### [DATASET EXCERPTS]
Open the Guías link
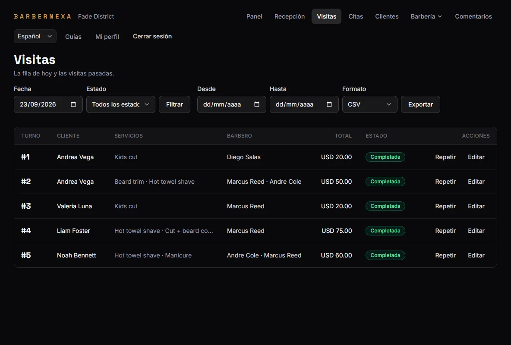The height and width of the screenshot is (345, 511). [x=73, y=37]
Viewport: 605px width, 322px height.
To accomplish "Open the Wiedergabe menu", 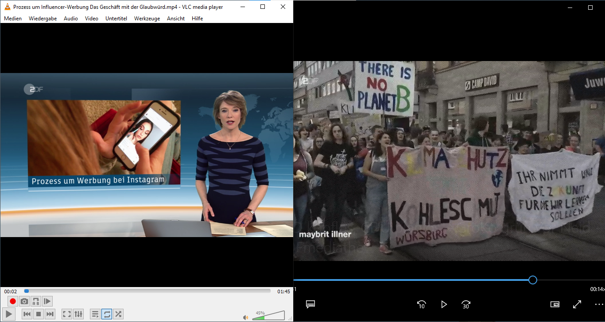I will point(43,19).
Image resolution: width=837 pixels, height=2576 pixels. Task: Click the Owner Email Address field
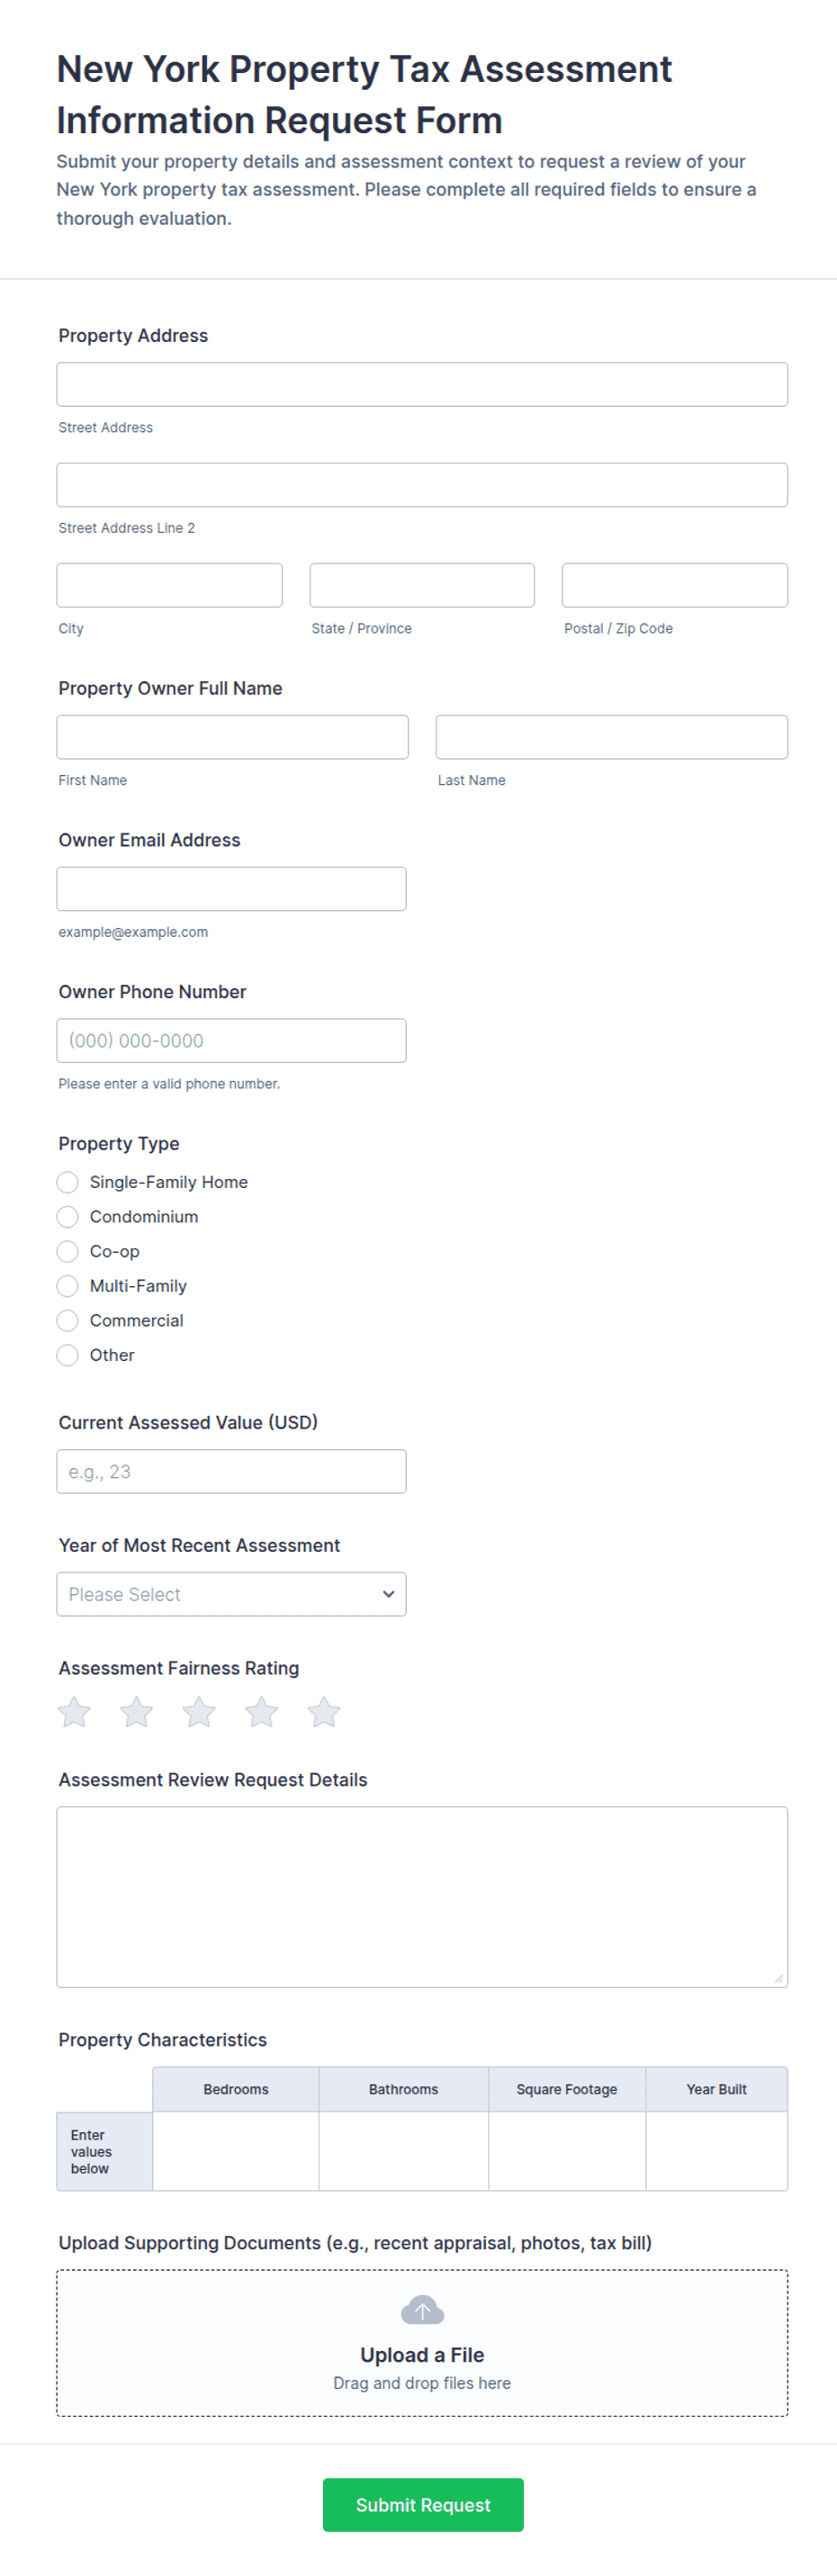point(231,888)
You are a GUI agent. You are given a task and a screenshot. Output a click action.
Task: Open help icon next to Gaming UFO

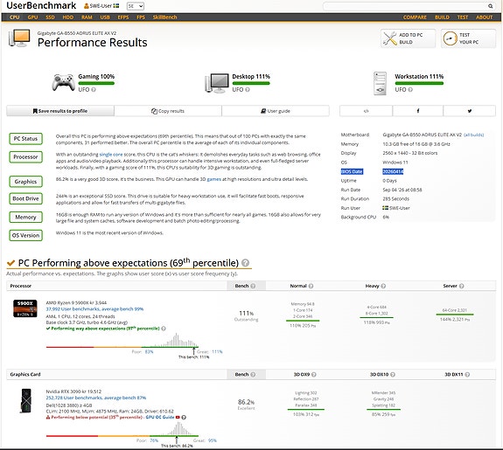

### [YOUR TASK]
Copy the data word for word, from the line containing "You are a GUI" through the end of the data, inclusive, and leave the pictures out.

### [RESULT OF THE TASK]
You are a GUI agent. You are given a task and a screenshot. Output a click action.
Task: Open help icon next to Gaming UFO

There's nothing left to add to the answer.